Search code examples
c#xmlxsltxmlreaderxslcompiledtransform

Preserving whitespace within XML elements between attributes when using XslCompiledTransform


I am applying an XSL-T file xsltUri to an XML file TargetXmlFile using the XslCompiledTransform class:

XslCompiledTransform xslTransform = new XslCompiledTransform(false);
xslTransform.Load(xsltUri);

using (var outStream = new MemoryStream())
{
    var writer = new StreamWriter(outStream, new UTF8Encoding());
    using (var reader = new XmlTextReader(TargetXmlFileName)
    {
        WhitespaceHandling = WhitespaceHandling.All,
        DtdProcessing = DtdProcessing.Ignore
    })
    {
        xslTransform.Transform(reader, xsltArguments, writer);
    }

    outStream.Position = 0;
    using (FileStream outFile = new FileStream(outputFileName, FileMode.Create))
    {
        outStream.CopyTo(outFile);
    }
}

Input XML:

<?xml version="1.0" encoding="UTF-8"?>
<root>
  <element
    id="1"
    attr1="value11"
    attr2="value12"/>
  <element    id="2"    attr1="value21"    attr2="value22"/>
</root>

Input XSL:

<?xml version="1.0" encoding="UTF-8"?>
<xsl:stylesheet version="1.0" xmlns:xsl="http://www.w3.org/1999/XSL/Transform">
  <xsl:template match="node()|@*">
        <xsl:copy>
            <xsl:apply-templates select="node()|@*"/>
        </xsl:copy>
    </xsl:template>

  <xsl:template match="//element[@id='2']/@attr1">
    <xsl:attribute name="attr1">
      <xsl:value-of select="'newvalue21'"/>
    </xsl:attribute>
  </xsl:template>
</xsl:stylesheet>

Actual output XML:

<?xml version="1.0" encoding="utf-8"?><root>
  <element id="1" attr1="value11" attr2="value12" />
  <element id="2" attr1="newvalue21" attr2="value22" />
</root>

Desired output XML:

<?xml version="1.0" encoding="UTF-8"?>
<root>
  <element
    id="1"
    attr1="value11"
    attr2="value12"/>
  <element    id="2"    attr1="newvalue21"    attr2="value22"/>
</root>

Question: How can I preserve the whitespace (particularly, line breaks) of the input XML file within the "element" tags in the output XML file? I have experimented with different options, but nothing worked for this case.

Thanks for any hints!


Solution

  • The internal formatting of a tag (whitespace between attributes) is completely ephemeral in XML.

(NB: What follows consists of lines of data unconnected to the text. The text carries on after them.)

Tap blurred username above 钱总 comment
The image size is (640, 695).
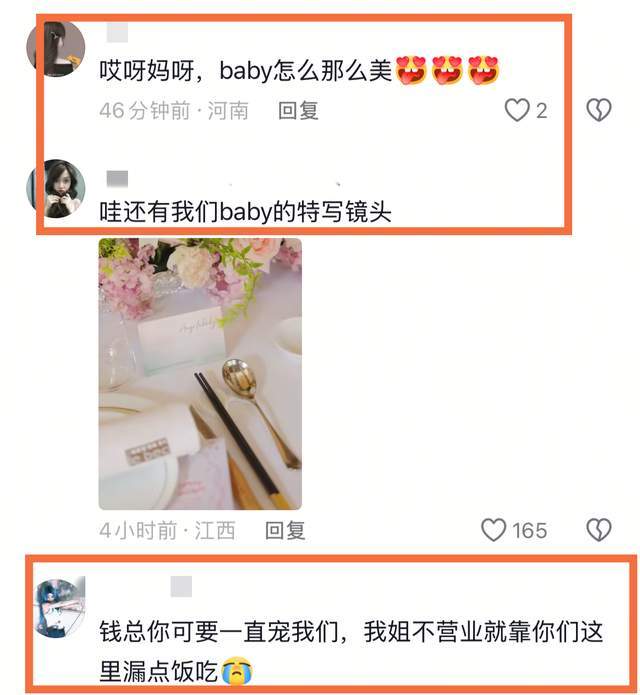[x=181, y=586]
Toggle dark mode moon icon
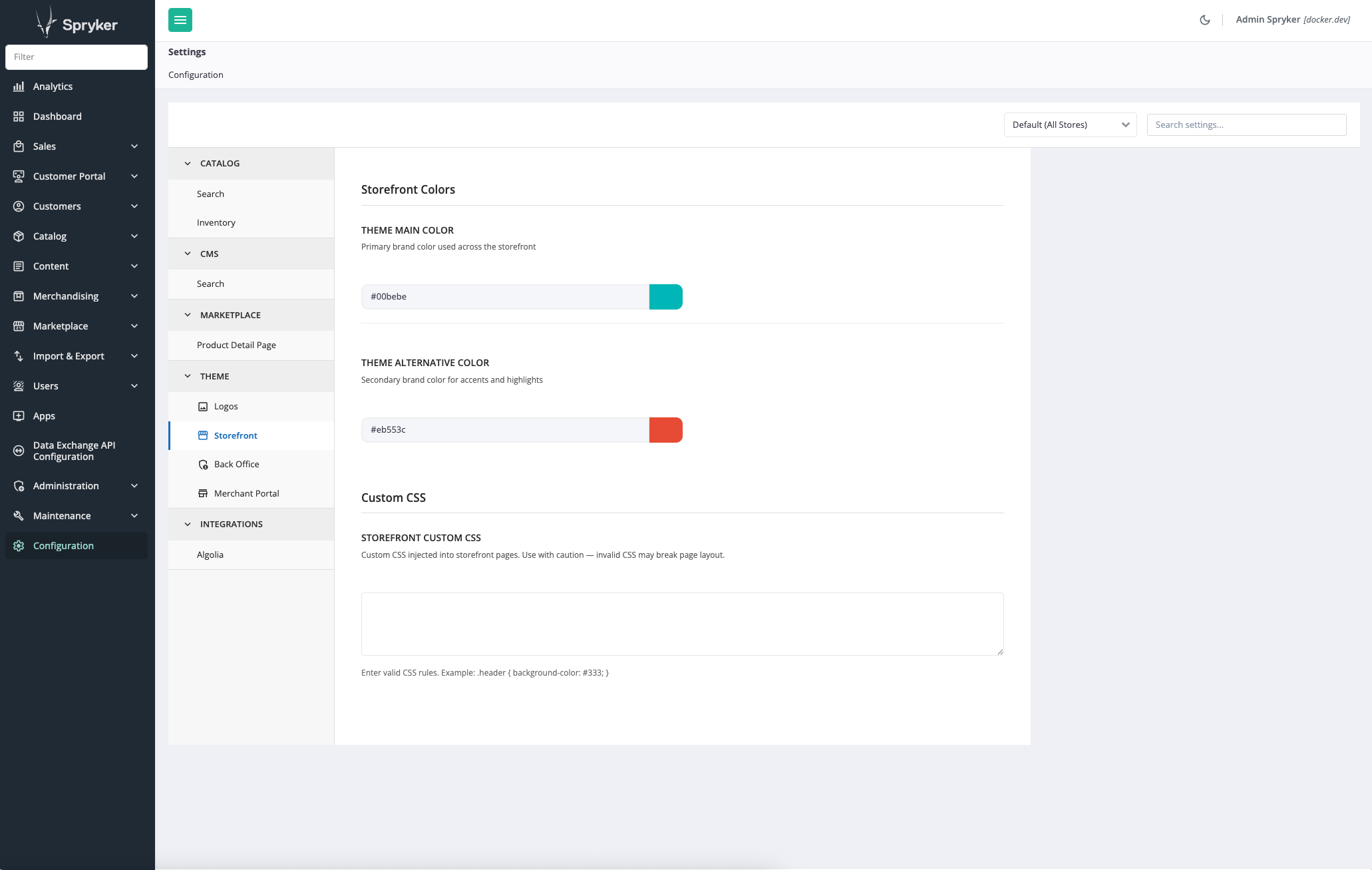 point(1204,20)
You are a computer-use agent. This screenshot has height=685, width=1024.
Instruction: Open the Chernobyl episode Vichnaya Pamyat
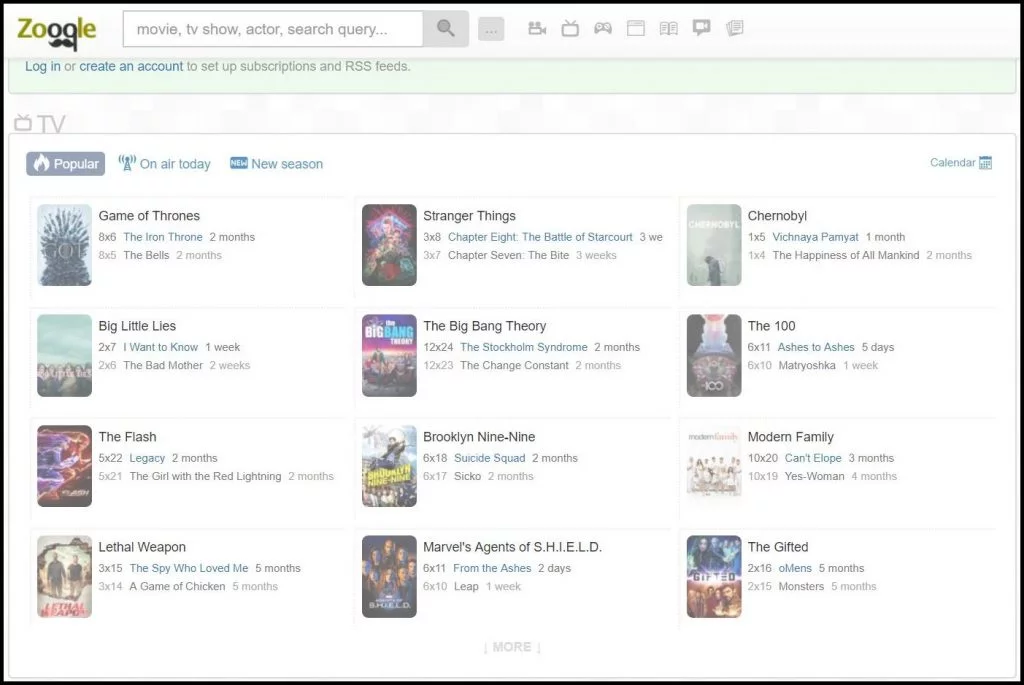(x=815, y=237)
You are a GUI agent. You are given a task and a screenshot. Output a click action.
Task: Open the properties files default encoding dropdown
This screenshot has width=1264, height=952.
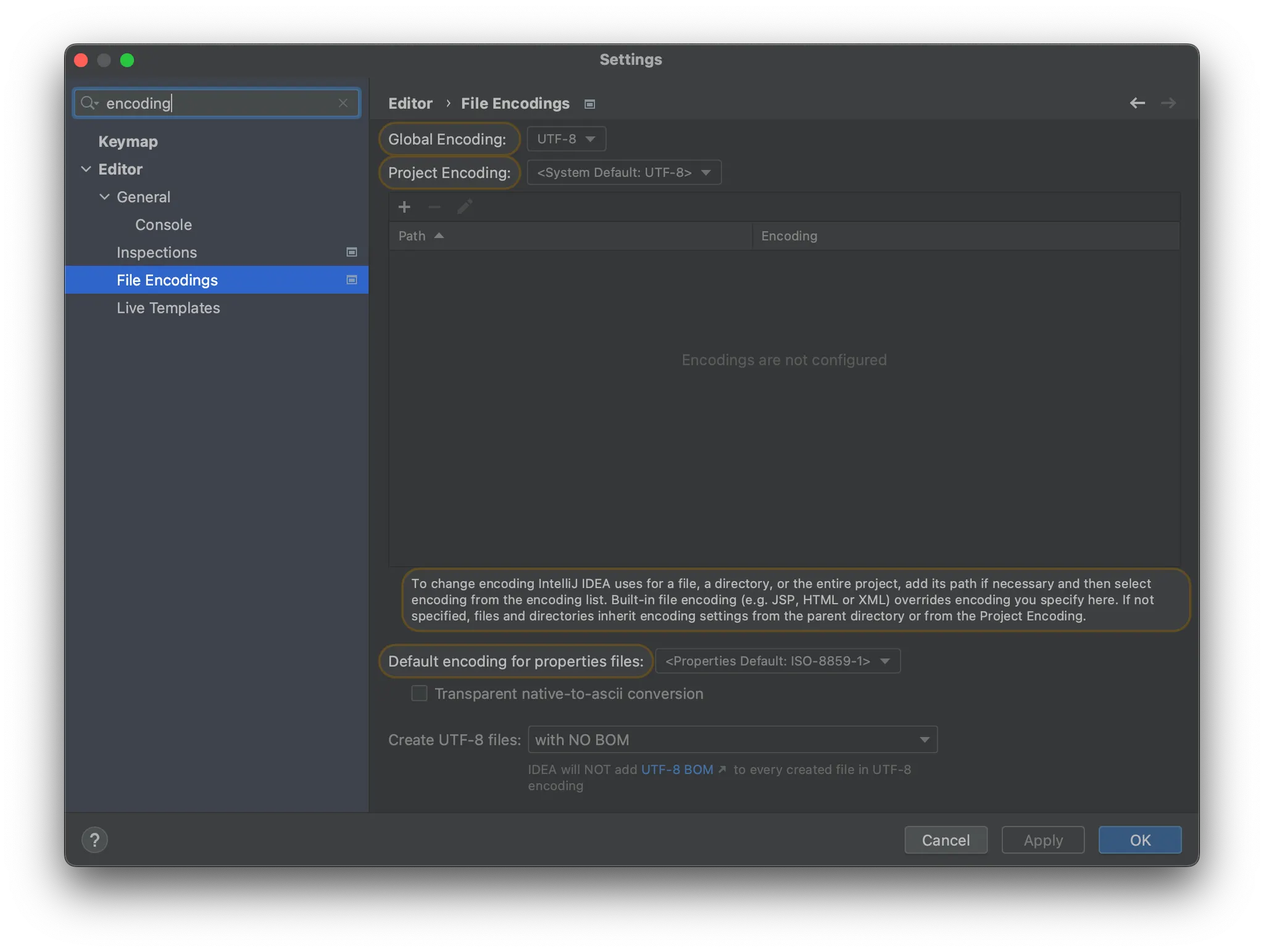777,661
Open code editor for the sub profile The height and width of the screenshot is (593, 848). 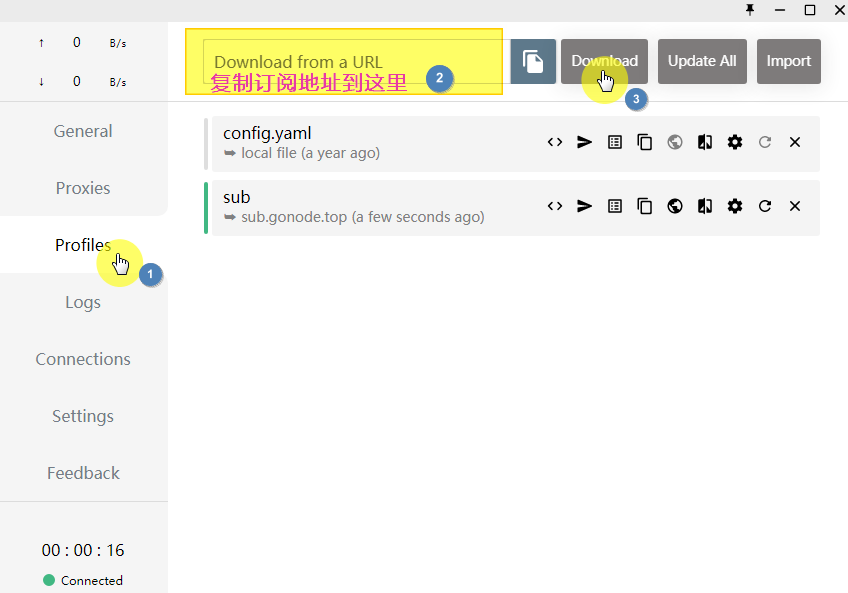click(x=555, y=206)
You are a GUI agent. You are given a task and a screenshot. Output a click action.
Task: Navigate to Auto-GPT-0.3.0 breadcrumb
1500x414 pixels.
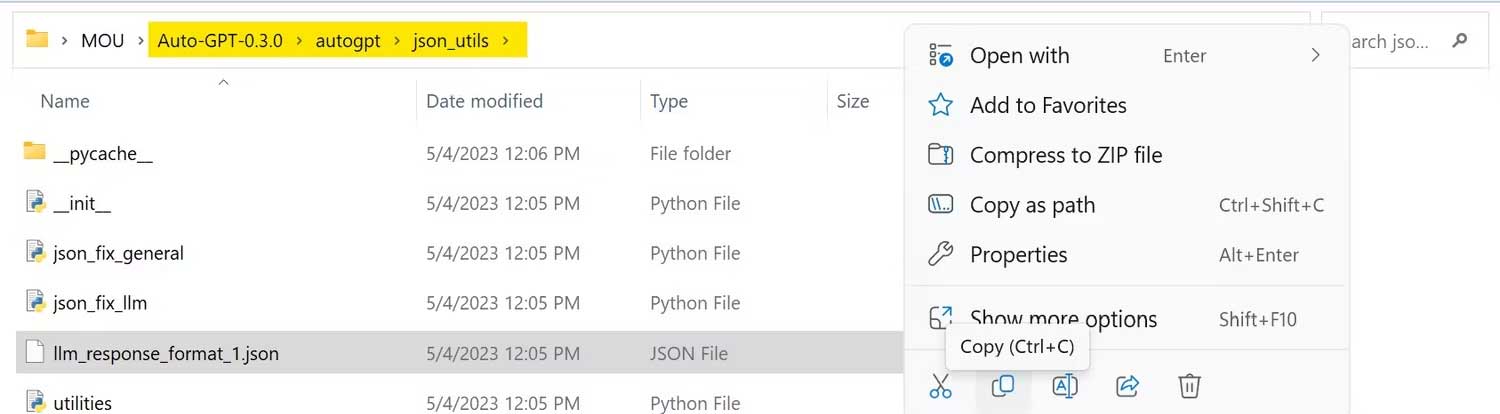(220, 41)
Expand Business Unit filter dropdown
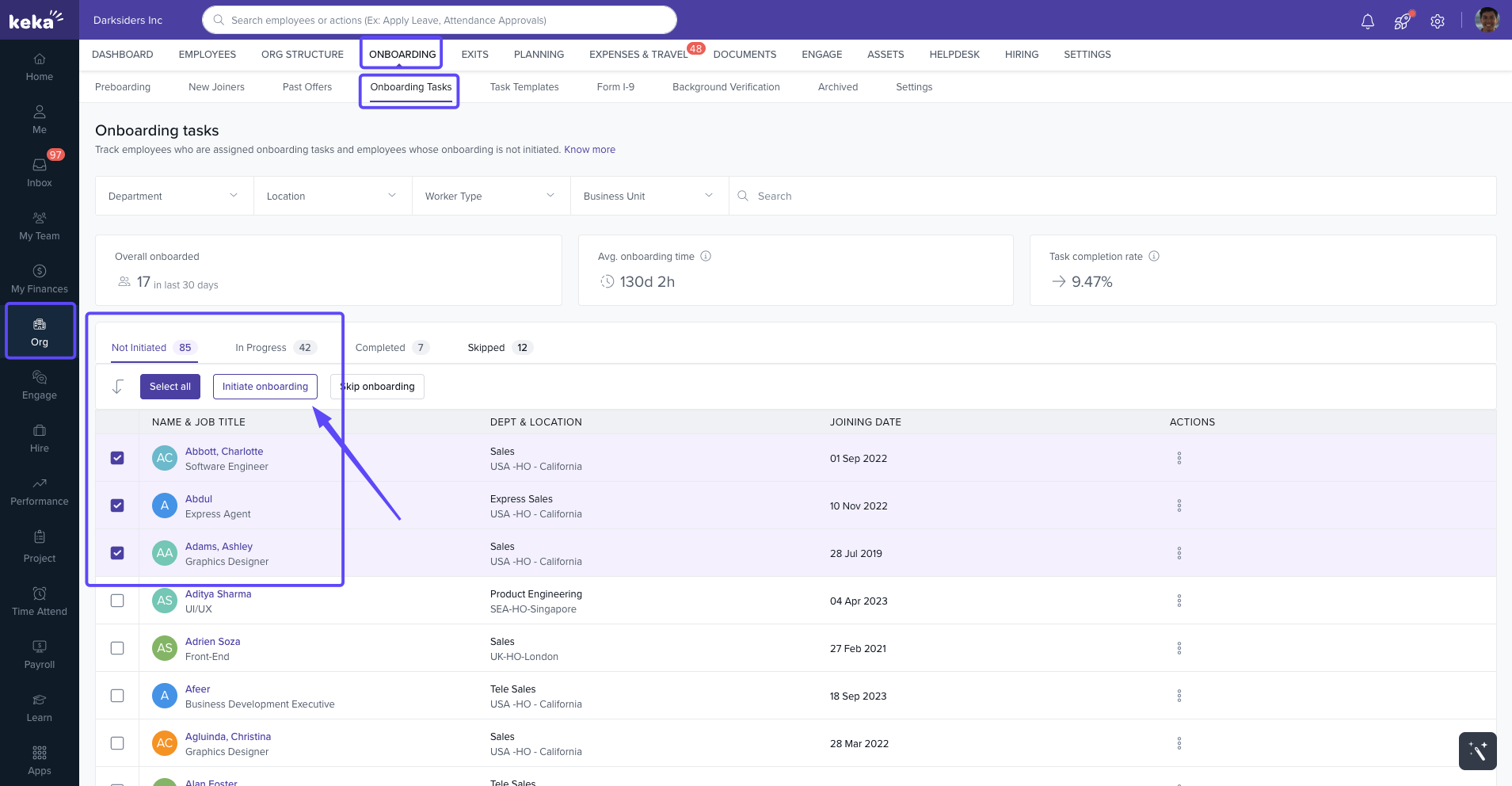This screenshot has height=786, width=1512. [x=649, y=196]
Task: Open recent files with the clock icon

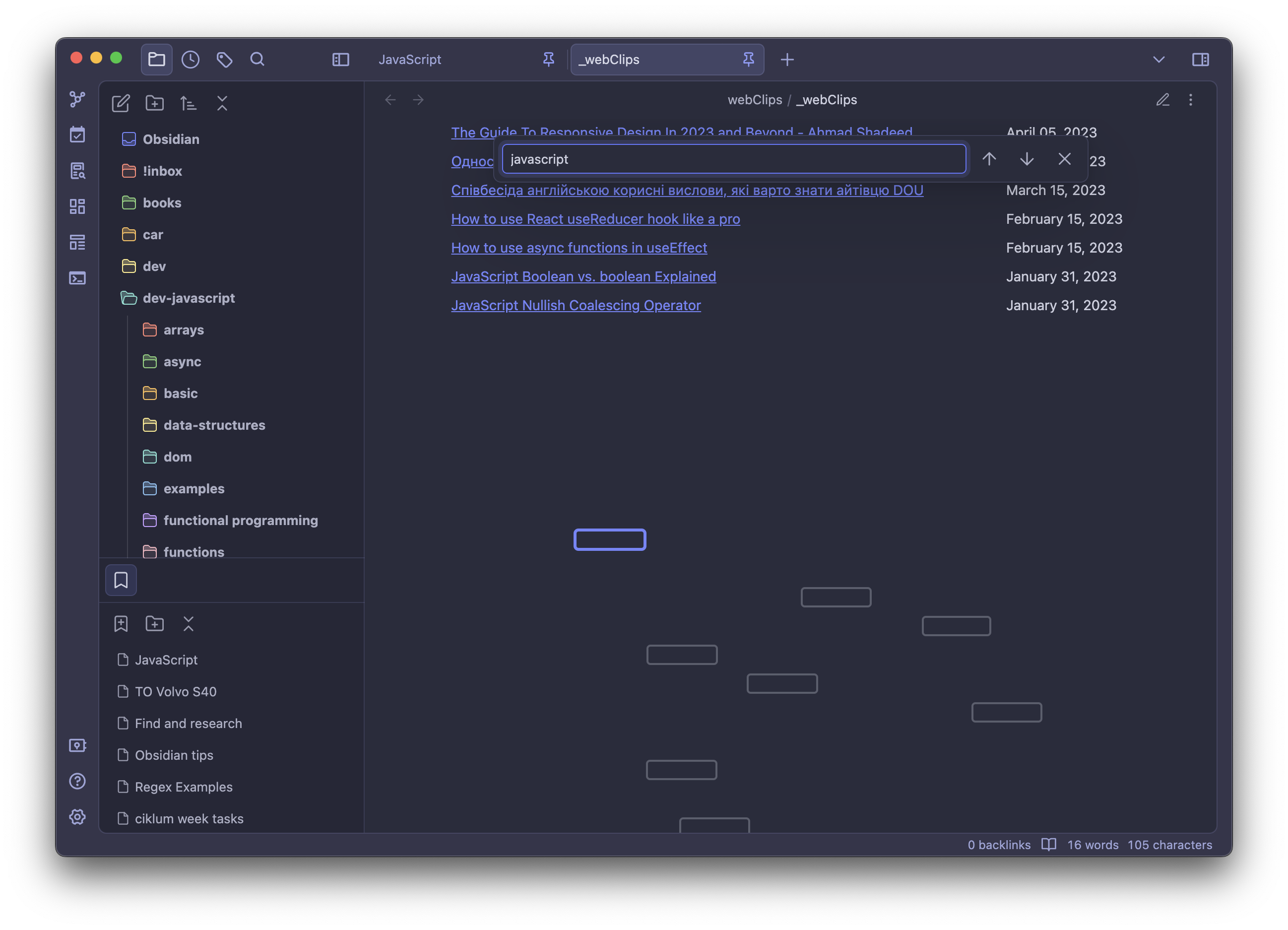Action: [x=190, y=59]
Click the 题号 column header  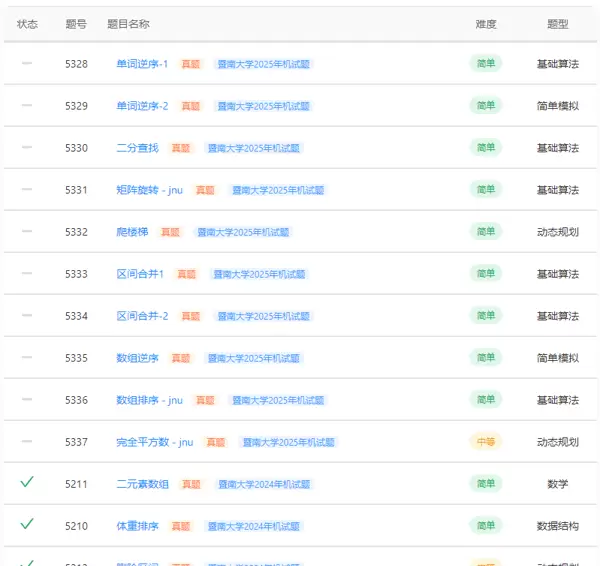76,24
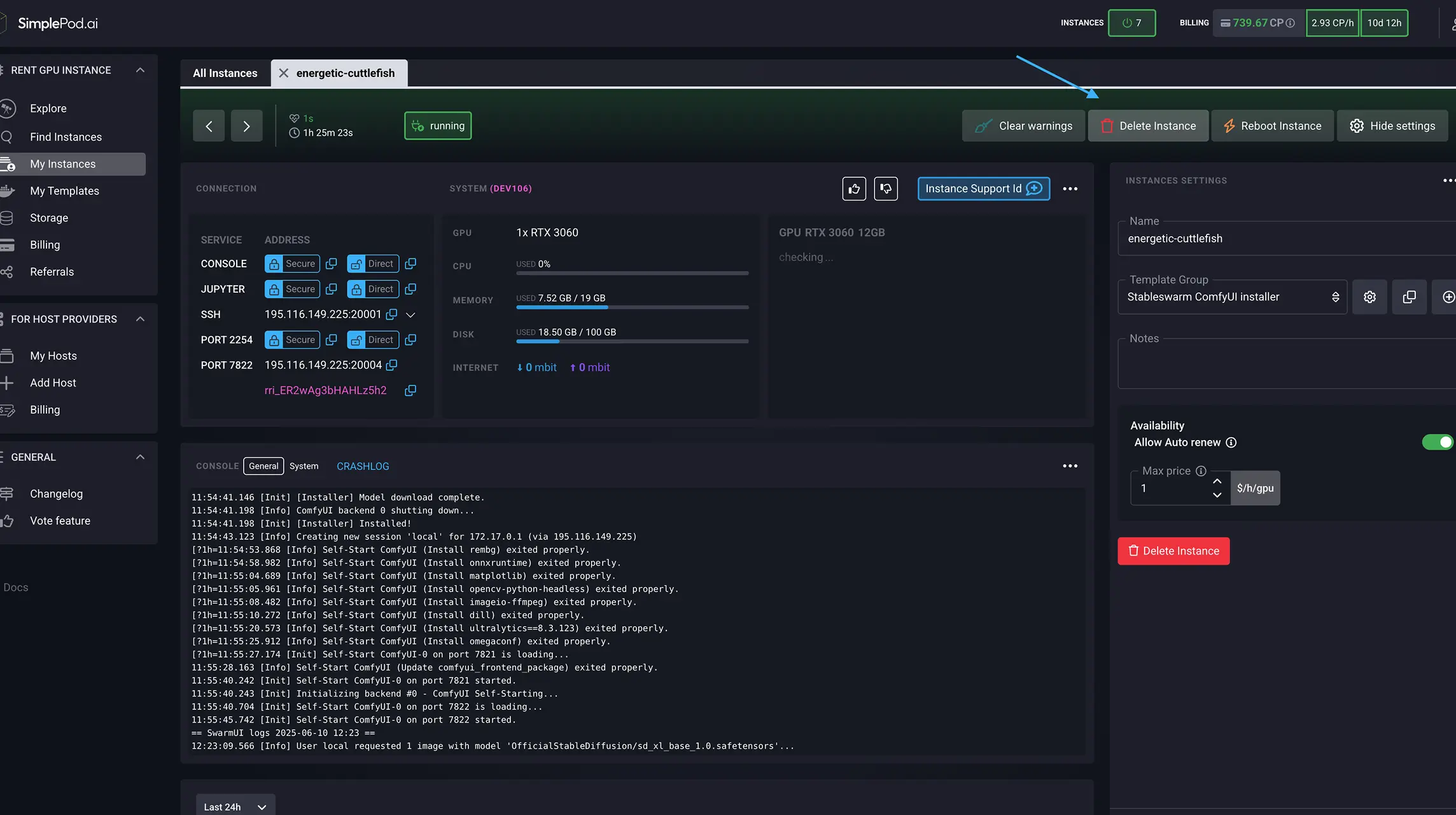
Task: Copy the rri_ER2wAg3bHAHLz5h2 token
Action: (x=410, y=390)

    1. As far as XML documents are concerned, it does not exist.
    2. As far as XML parsers are concerned, it is ignored, because 1). The only exception is that whitespace is illegal immediately after a <.
    3. As far as XML serializers are concerned, they can do what they want, because 1) and 2). Most (if not all) will use a single space character to separate attributes from each other.

    So...

    • Don't try to build an application that depends on the source code layout of XML.
    • Since this kind of source code layout in XML is technically irrelevant… get over your OCD. ;)